EARLY ACTION FORECAST IN THE TROPICS

A combination of wintertime weather systems and a weak disturbance in the tropics are forecast to combine into an organized low-pressure system over or near the Bahamas over the weekend. Most of the effect on South Florida’s weather will come before the system organizes, when tropical moisture spreads over the region from the south.

The ingredients for this system are coming from three different directions. There is a mass of tropical moisture related to an old cold front across Cuba and the Straits of Florida. In addition, an unusually strong high-pressure system is centered over Virginia and covers the entire East Coast. It’s already creating the strong wind coming off the Atlantic, and is currently holding the moisture to the south. A third system coming from the west will upset that balance.

A wintertime-like disturbance embedded in the strong jet stream that stretches from the Pacific, across the Gulf and Florida, and into the Atlantic will reach Florida late tomorrow. Its main initial effect will be to lift the tropical moisture north, ramming it into the strong high. The outcome is expected to be windy, raining weather spreading from south to north later tomorrow into Friday.



Over the weekend, the high-pressure system will retreat to the east toward the central Atlantic, and leave an area of somewhat favorable conditions east of Florida and northeast of the Bahamas.
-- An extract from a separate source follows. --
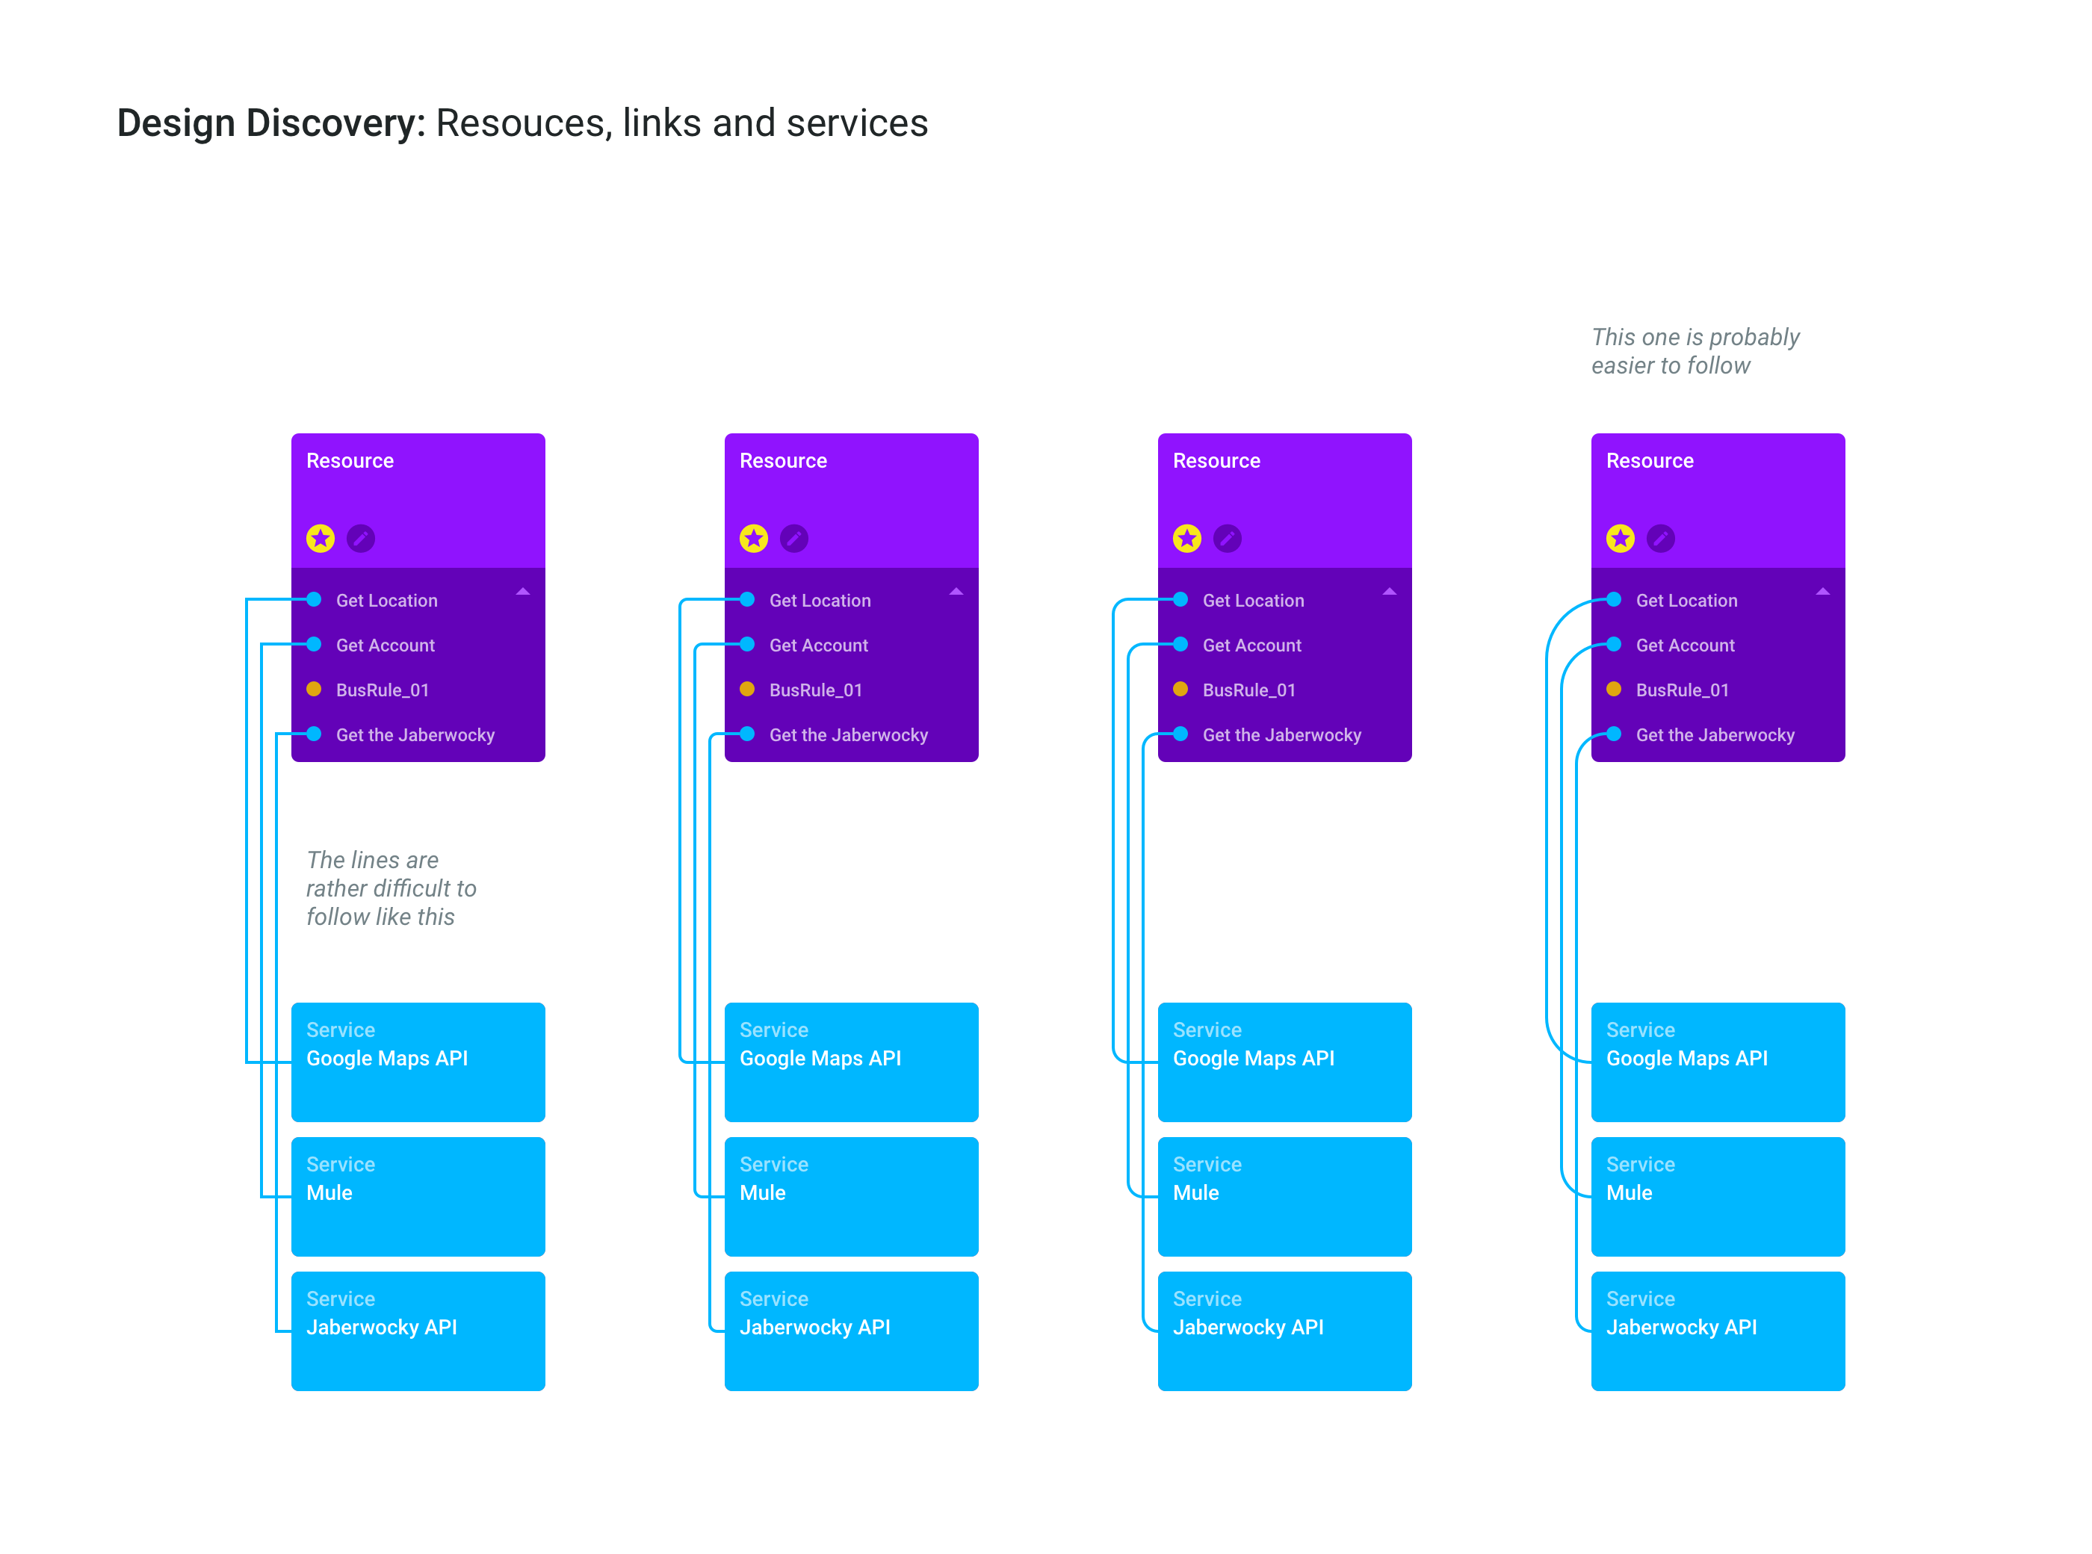The width and height of the screenshot is (2092, 1554).
Task: Collapse the first Resource card with the up arrow
Action: tap(523, 592)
Since the low-pressure system that is expected to form would be a combination of the weak disturbance from the tropics and the wintertime-like disturbance in the jet stream, it won’t be a pure tropical system. We call these hybrids “subtropical.”

And just because a low-pressure system develops, that doesn’t automatically mean it meets the National Hurricane Center’s criteria to call it a Subtropical Depression right away. We have to see how well it’s able to organize. The computer forecast models, mostly show a system with decent organization moving away from Florida Sunday and Monday.

The ocean water off the Southeast coast is cooler than we would normally expect to support a tropical system, but with the extra boost from the wintertime disturbance, there’s a decent chance the system can overcome the slightly cool water.

This hybrid type of weather system is not uncommon at the beginning and the end of hurricane season. It says nothing about how the rest of the season will play out. In fact, the windy weather over the Gulf and the near Atlantic will tend to cool both areas by stirring up the water, which can’t hurt.

The subtropical system will be called Arthur if winds reach 40 mph in the circulation. Ironically, the stronger it is, the better South Florida’s weather will be because a stronger system would have the oomph to pull drier air down over the state.

Looking statistically, there is a small peak in tropical (or subtropical) activity in late May and early June because we can get these interactions of winter and summer weather systems. By late June, the wintertime systems generally migrate north, so on average things calm down while we wait for the purely tropical season to begin in August.